Source passage:
Oceanographers are uncertain of the cause, although it might be linked to a low-pressure weather pattern north of Hawaii that has kept warm surface waters from mixing with cooler waters in the North Pacific, said Jamison Gove, an oceanographer with NOAA, to the Associated Press.

The current heat wave – named “The Northeast Pacific Marine Heatwave of 2019” – began in mid-June in the same area, Leising said. Because ocean surface temperatures have risen 2 to 3 degrees, he believes that the current heat wave is “on a trajectory to be as strong as the prior event.”

The 2019 heat wave already measures 2.5 million square miles, and the 2013 event totaled 3 million square miles.

Currently, Leising’s group is tracking the new marine heat wave, and if atmospheric conditions persist, “it is likely to have impacts on coastal ecosystems this fall,” according to the California Current Marine Heat Wave Tracker website.

“Marine heatwaves, or MHWs, occur when ocean temperatures are much warmer than usual for an extended period of time; they are specifically defined by differences in expected temperatures for the location and time of year,” states the website.

Records:

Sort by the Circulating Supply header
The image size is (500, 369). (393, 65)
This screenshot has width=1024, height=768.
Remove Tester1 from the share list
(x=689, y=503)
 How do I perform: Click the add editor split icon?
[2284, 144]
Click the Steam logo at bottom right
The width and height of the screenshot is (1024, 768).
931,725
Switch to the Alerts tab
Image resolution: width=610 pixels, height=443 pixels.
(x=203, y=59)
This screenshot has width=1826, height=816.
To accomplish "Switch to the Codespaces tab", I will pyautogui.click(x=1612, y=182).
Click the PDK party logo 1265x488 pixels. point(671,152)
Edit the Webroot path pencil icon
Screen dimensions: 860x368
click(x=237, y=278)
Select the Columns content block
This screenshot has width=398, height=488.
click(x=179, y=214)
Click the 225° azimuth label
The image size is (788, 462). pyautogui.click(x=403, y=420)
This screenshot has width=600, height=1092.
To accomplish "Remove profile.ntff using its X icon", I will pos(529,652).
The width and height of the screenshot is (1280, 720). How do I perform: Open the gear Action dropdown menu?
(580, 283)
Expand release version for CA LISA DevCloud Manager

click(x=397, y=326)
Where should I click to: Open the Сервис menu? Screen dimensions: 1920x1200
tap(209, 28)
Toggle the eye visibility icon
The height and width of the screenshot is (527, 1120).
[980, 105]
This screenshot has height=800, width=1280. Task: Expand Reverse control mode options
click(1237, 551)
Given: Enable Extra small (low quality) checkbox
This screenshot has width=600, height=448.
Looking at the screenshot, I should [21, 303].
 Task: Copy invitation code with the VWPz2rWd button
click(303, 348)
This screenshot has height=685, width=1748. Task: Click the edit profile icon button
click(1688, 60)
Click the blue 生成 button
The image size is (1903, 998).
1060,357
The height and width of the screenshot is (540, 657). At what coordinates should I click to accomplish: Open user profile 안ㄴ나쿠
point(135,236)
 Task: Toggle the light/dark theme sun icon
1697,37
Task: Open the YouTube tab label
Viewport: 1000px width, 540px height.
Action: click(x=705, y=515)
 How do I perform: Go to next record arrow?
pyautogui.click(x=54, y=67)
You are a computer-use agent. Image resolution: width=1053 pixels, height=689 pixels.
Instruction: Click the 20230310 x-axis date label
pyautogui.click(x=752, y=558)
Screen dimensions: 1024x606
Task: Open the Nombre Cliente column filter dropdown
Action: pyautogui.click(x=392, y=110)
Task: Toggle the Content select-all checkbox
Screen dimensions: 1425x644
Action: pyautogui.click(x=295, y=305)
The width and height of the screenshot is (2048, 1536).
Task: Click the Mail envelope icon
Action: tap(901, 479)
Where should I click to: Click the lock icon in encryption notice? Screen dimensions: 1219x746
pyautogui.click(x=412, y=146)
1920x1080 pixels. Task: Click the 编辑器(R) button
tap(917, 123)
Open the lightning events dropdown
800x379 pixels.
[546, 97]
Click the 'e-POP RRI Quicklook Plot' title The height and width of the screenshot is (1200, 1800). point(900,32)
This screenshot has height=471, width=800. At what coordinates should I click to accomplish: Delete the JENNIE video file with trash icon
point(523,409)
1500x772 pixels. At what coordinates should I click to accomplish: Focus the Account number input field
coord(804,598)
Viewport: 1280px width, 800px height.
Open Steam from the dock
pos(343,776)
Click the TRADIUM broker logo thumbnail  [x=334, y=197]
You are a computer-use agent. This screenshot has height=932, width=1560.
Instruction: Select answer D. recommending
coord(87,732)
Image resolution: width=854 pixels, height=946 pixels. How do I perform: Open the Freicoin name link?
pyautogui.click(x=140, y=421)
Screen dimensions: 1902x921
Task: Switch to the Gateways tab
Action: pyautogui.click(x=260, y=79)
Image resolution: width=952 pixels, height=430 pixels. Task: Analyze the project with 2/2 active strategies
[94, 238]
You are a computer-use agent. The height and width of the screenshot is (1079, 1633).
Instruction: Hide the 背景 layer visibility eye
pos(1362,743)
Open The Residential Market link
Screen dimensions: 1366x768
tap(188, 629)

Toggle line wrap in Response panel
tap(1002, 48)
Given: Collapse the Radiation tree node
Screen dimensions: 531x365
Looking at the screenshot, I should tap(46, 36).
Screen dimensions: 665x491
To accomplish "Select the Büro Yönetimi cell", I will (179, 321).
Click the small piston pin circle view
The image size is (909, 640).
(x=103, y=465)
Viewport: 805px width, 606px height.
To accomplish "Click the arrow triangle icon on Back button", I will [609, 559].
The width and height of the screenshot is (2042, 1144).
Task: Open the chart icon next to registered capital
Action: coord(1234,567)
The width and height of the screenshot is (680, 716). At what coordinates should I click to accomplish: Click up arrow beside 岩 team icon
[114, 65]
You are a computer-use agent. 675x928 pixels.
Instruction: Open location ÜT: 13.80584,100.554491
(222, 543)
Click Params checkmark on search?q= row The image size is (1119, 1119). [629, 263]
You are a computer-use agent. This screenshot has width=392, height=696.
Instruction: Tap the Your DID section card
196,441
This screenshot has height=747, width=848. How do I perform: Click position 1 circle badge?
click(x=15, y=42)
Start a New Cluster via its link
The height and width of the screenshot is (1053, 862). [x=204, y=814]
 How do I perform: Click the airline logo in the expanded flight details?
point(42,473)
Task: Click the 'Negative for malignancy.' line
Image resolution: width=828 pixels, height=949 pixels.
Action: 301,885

What to do:
**a.** Repeat the stretch from "Currently, Leising’s group" through "states the website." in the ocean heat wave passage, word for word.
**b.** Sum up the ocean heat wave passage in two sentences.

Answer set:
**a.**
Currently, Leising’s group is tracking the new marine heat wave, and if atmospheric conditions persist, “it is likely to have impacts on coastal ecosystems this fall,” according to the California Current Marine Heat Wave Tracker website.

“Marine heatwaves, or MHWs, occur when ocean temperatures are much warmer than usual for an extended period of time; they are specifically defined by differences in expected temperatures for the location and time of year,” states the website.

**b.** The Northeast Pacific Marine Heatwave of 2019 began in mid-June, and because surface temperatures have risen 2 to 3 degrees, Leising believes it is on a trajectory to be as strong as the prior event. It already measures 2.5 million square miles, compared with 3 million for the 2013 event, and if atmospheric conditions persist it is likely to have impacts on coastal ecosystems this fall.